その実験が理解の刷新のきっかけとなった、という実験から得たものが世界に大きなインパクトを与えた実験が「美しい」ものに選ばれているのは勿論のこと、「美」とは(より広い場面での使われ方も含めて)以下のようなものであると捉えました。

「個々のそのもの自体を超えて、決定的な気づきをもたらすもの」

美しい実験は、(既存の理解を塗り替えて)決定的な気づきを我々にもたらし、我々の理解の枠組みを一新する。そのもの自体が我々に語りかけるように。

「個々のものを超えて」:見ているそのものだけでなく、その意味がより広く適応できるように...普遍性を持って かつ 「決定的に」:そのものの持つ意味が疑いの余地なく、明確に伝わるように。 

明確かつ個々のものを超える...オイラーの式の例で言えば、指数関数・虚数といった個々のものを超えて、三角関数も含めてそれらを結び付けた意味を持つ。しかも、単純な式として。(...現状の私の知識の範囲での解釈です。より正確な・有意な意味もあるかもしれません)...「美しいもの」はやはり明確にどのように魅力的なものなのかを伝えているように思います。


その他、1つ興味深い指標として「深いこと」とありました。 

「深さ」とは "どれだけ基本的であるか" の指標である、とG. H. ハーディ『ある数学者の弁明』を引用して述べられていました。

例えば、我々の住む地球・宇宙はどのようであるか、起源は何処にあるのか...これが人類がずっと追い求めてきて、今尚盛んに研究されているテーマのように、「より基本的な問」は人々の潜在的に持つ関心のように思いました。

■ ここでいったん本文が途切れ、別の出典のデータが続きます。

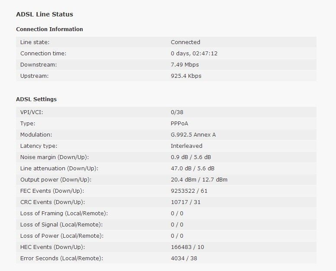Click the Noise margin (Down/Up) label
This screenshot has height=271, width=336.
coord(54,157)
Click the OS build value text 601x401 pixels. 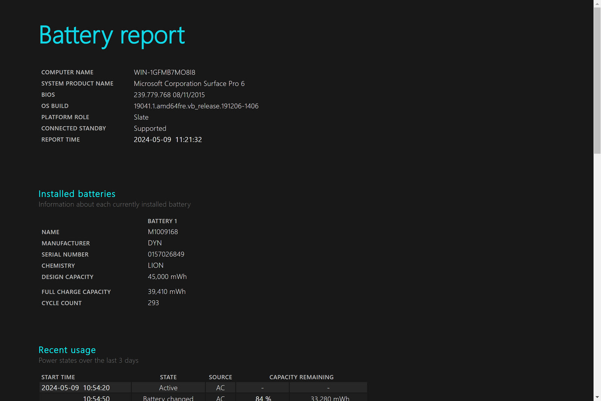pyautogui.click(x=196, y=106)
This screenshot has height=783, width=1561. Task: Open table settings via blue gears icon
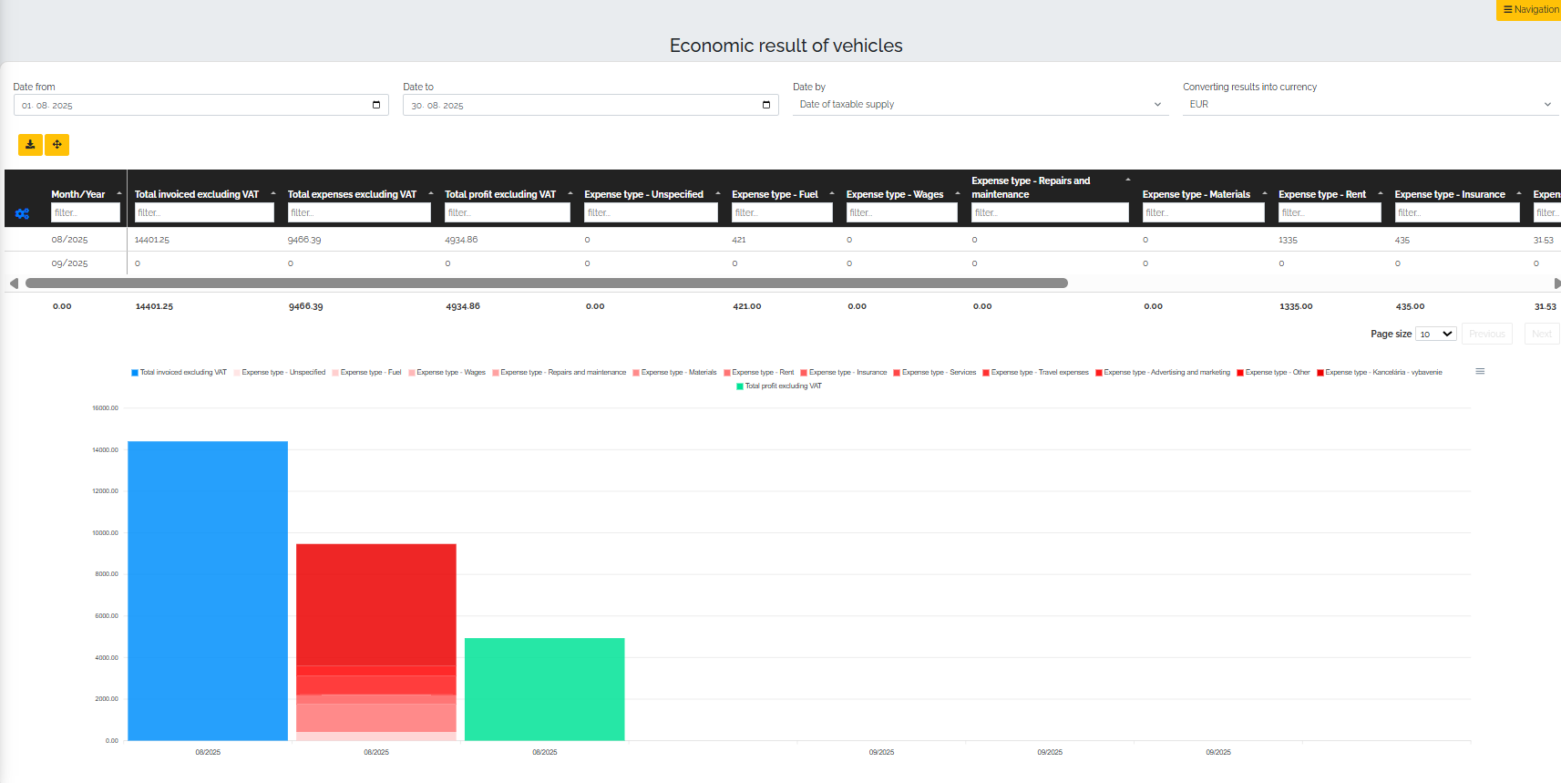22,213
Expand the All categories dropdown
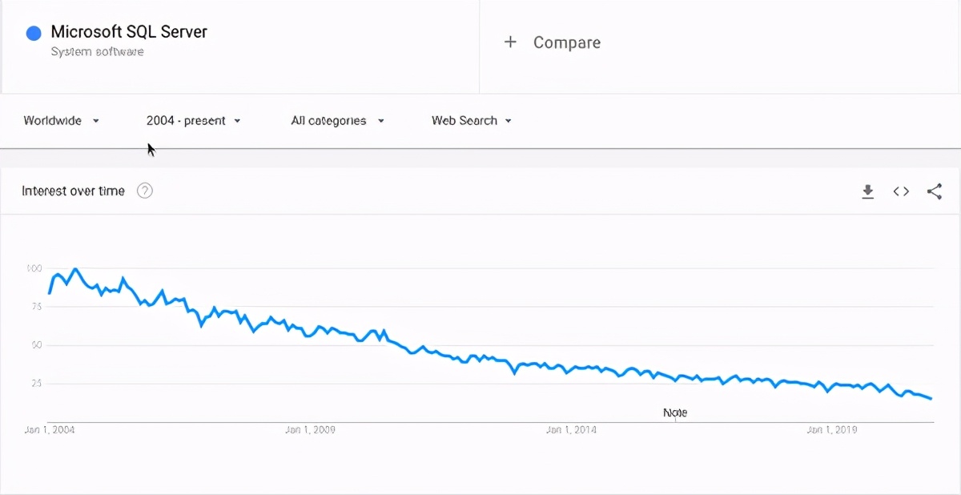 pyautogui.click(x=338, y=121)
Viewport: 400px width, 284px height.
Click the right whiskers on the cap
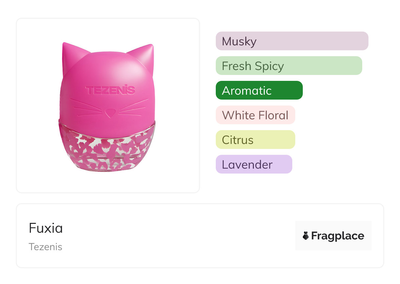tap(133, 107)
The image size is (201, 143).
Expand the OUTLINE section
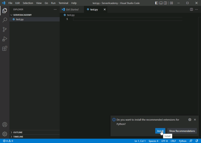[18, 132]
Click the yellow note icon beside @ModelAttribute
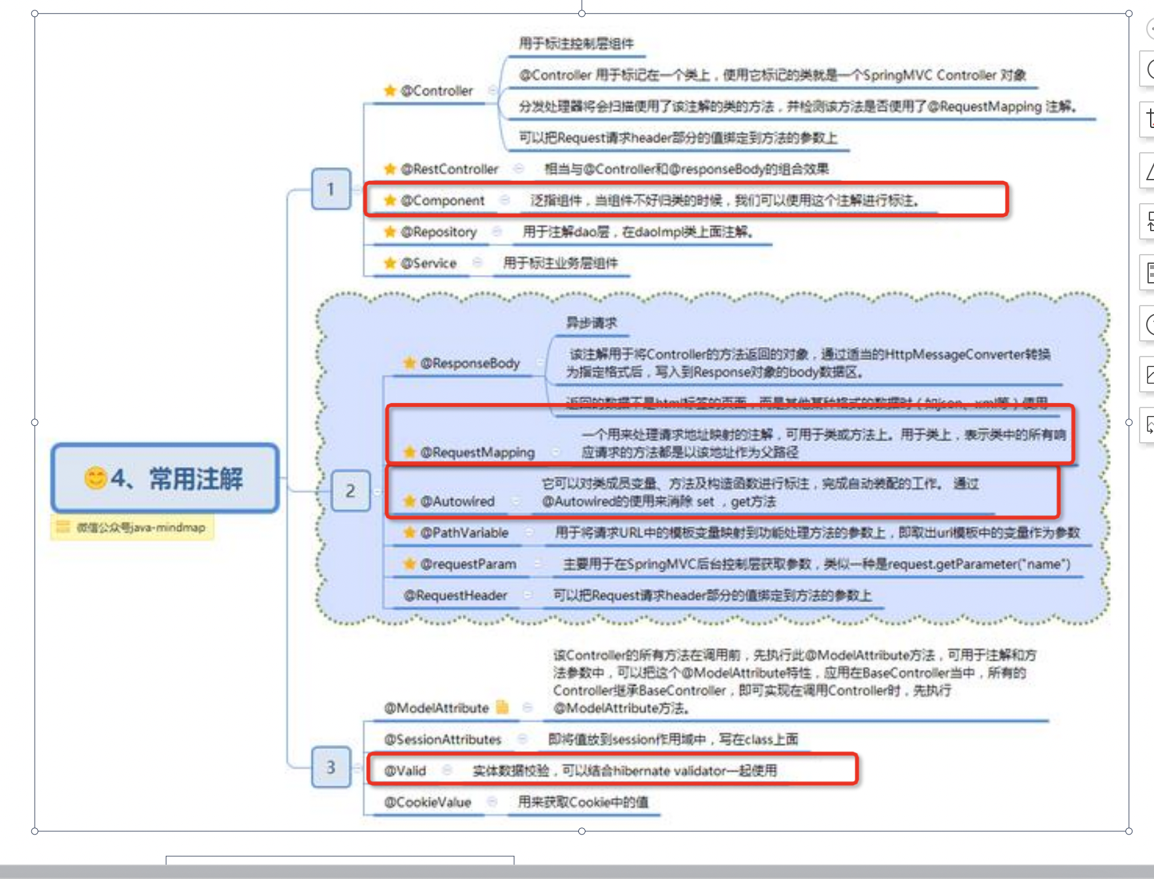 coord(502,707)
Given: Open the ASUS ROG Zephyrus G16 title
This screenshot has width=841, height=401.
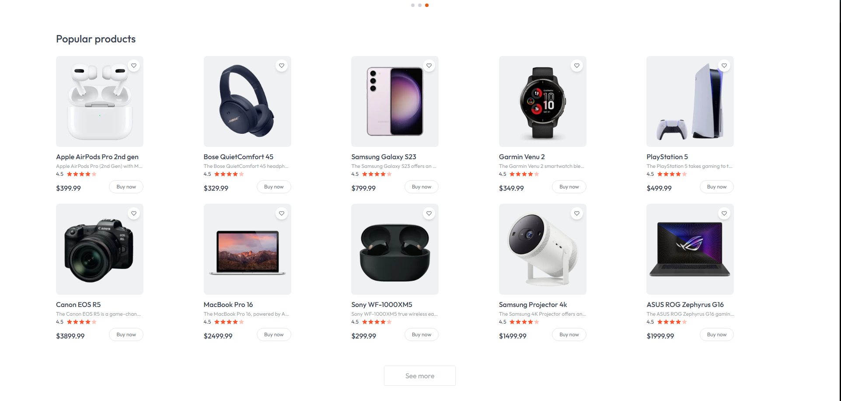Looking at the screenshot, I should pos(685,304).
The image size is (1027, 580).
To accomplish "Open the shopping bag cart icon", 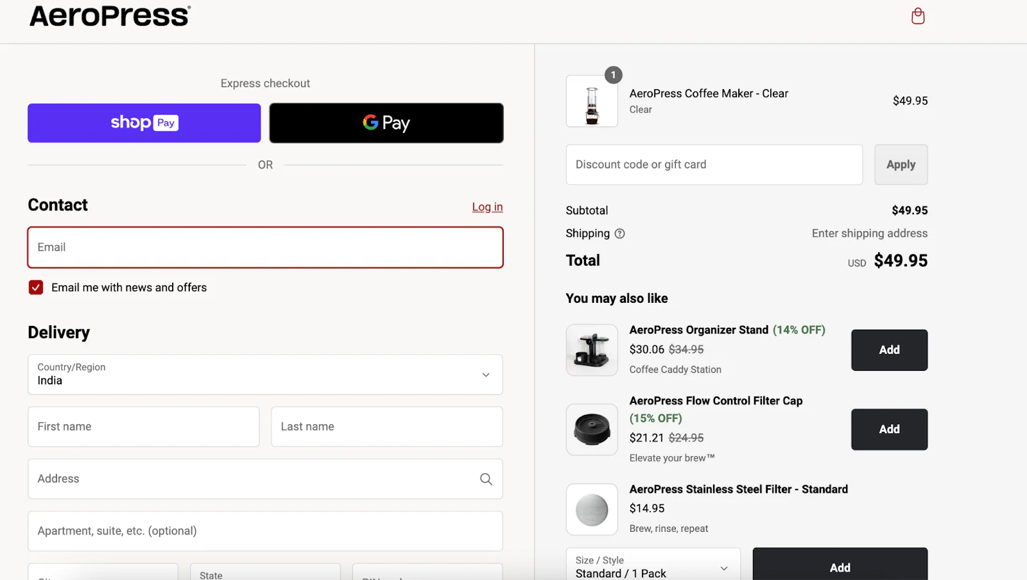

得られた、または繋げられた理解がより「基本的」なものである程...我々は(何処か潜在的に)惹きつけられる。そんな印象を何となく感じています。

科学の「美」を求めるために、何を追い求めるのか...に関して何となくの私見

「美」に何となく惹かれながら、科学を追求する者として...どのようなものを追い求めるべきなのか?

"決定的な気づきをもたらすもの"ということを踏まえると、これまで明示的には気づかなかったことを明確に示し、理解の転換点となるようなものが我々の探すもの...かつ、より基本的な疑問を指し示すもの

...と思うこの頃。この道をを求めるべく、鍛錬を始めた身として。